Tão logo o episódio do Porsche foi divulgado, a Associação dos Magistrados Brasileiros (AMB) lançou nota esclarecendo que a “conduta é vedada a qualquer integrante (da categoria) e, em hipótese alguma, condiz com a postura usual e ética dos juízes”. Ontem, o presidente da AMB, João Ricardo Costa, declarou para ZH:
– É um fato isolado que não abala a credibilidade de 18 mil juízes. Queremos dizer à sociedade que não é uma prática normal.
A atitude do juiz fluminense vem se somar a outros episódios constrangedores (confira na página ao lado). Para o vice-presidente administrativo da Associação dos Juízes do Rio Grande do Sul (Ajuris), Giberto Schäfer, o uso do veículo foi algo “incorreto”, o qual não se espera que seja praticado por um magistrado.
– Não é o procedimento aqui no Estado, nem no Brasil. São atos isolados, que merecem nossa condenação – diz Schäfer.
A seção da Ordem dos Advogados do Brasil no Estado (OAB-RS) é mais incisiva. Secretário-geral da entidade, Ricardo Breier destaca que o comportamento do juiz “foge à normalidade”, ainda mais que ele está na condução do processo contra Eike Batista e deveria ser o guardião do patrimônio. Além disso, Souza e a defesa do empresário estão em pé de guerra desde o ano passado.
– Usar a desculpa de que estava cuidando do carro não se justifica. E se ele é assaltado com o Porsche, ou sofre uma batida no trânsito? Como fica? – questiona Breier, lembrando que nenhum magistrado pode pegar bens depositados em juízo.
AGEM COMO PRÍNCIPES, DIZ FILÓSOFO DA UNICAMP
Ontem, a procuradora-regional da República da 2ª Região, Silvana Batini, manifestou à Justiça que Souza deve ser afastado do processo, além de ter suas decisões anteriores anuladas.
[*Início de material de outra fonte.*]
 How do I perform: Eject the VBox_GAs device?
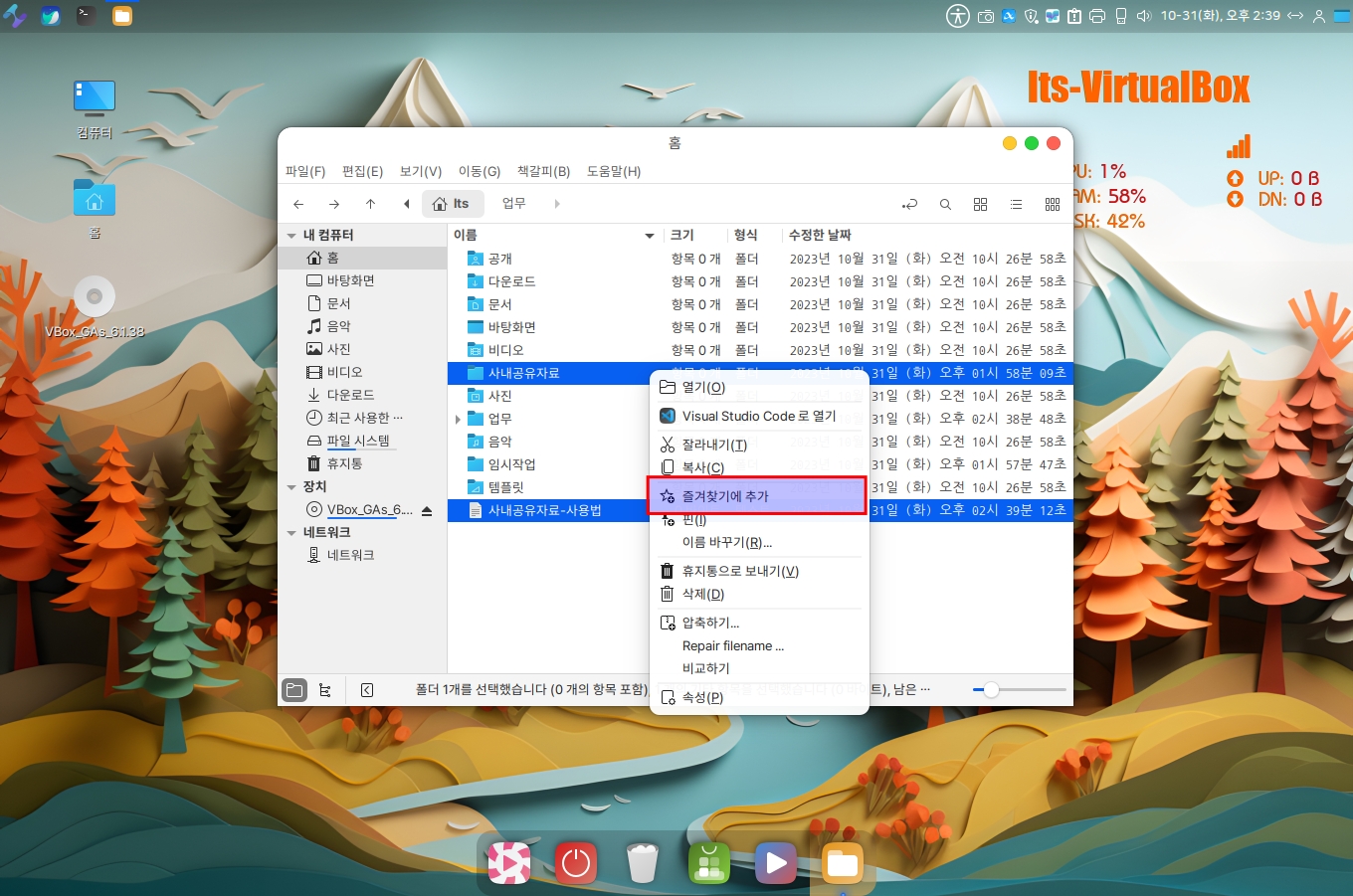point(427,510)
Os advogados de Eike, segundo a assessoria de imprensa do Ministério Público Federal (MPF), também pediram ao Tribunal Regional Federal da 2ª Região a retirada do magistrado do caso.
O filósofo Roberto Romano reconhece que há juízes “heroicos”, que não beijam a mão de governantes para chegar às Cortes superiores nem abdicam da independência no trabalho. Feita a ressalva, o especialista aponta que boa parte se porta como “príncipes”, não são magistrados a serviço da população.
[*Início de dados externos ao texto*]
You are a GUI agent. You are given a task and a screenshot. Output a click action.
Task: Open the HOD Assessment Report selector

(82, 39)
– O erro deste juiz é apenas mais uma expressão de arrogância. Há um vezo em desprezar a população – diz Romano.
Professor na Universidade Estadual de Campinas (Unicamp), o filósofo alerta que o Brasil não enfrenta uma crise, mas uma “falência ética”. Lembra que a origem dos bens de Eike já é um “atentado à probidade da República”, uma vez que teriam sido adquiridos de forma duvidosa. Em vez de serem preservados para uma eventual devolução de recursos ao erário, foram empregados sem pudor em via pública.
– Até pela gênese do patrimônio de Eike Batista, deveria ter havido mais rigor ético e jurídico – diz Romano.
O sociólogo Emil Sobottka, professor da PUC-RS, também identifica “aspectos de prepotência” no procedimento do juiz. Observa que a debilidade das instituições facilita as manobras de quem busca obter vantagens.
O especialista usa um exemplo do Rio Grande do Sul para reforçar seu argumento: lembra que os últimos governadores utilizaram dinheiro dos depósitos judiciais para pagar as contas. Não deveriam ter mexido nos recursos, simplesmente porque não pertencem ao Estado, afirma Sobottka.
Os depósitos judiciais são recursos depositados por terceiros em conta bancária como garantia de pagamento em processos que dependem de decisão da Justiça. Desde 2004, o governo pode “pegar emprestado” parte dos valores, um mecanismo que se tornou a alternativa para enfrentar a crise financeira.
– O exemplo vem de cima. É muito curiosa a forma como tratam a propriedade alheia – afirma o sociólogo.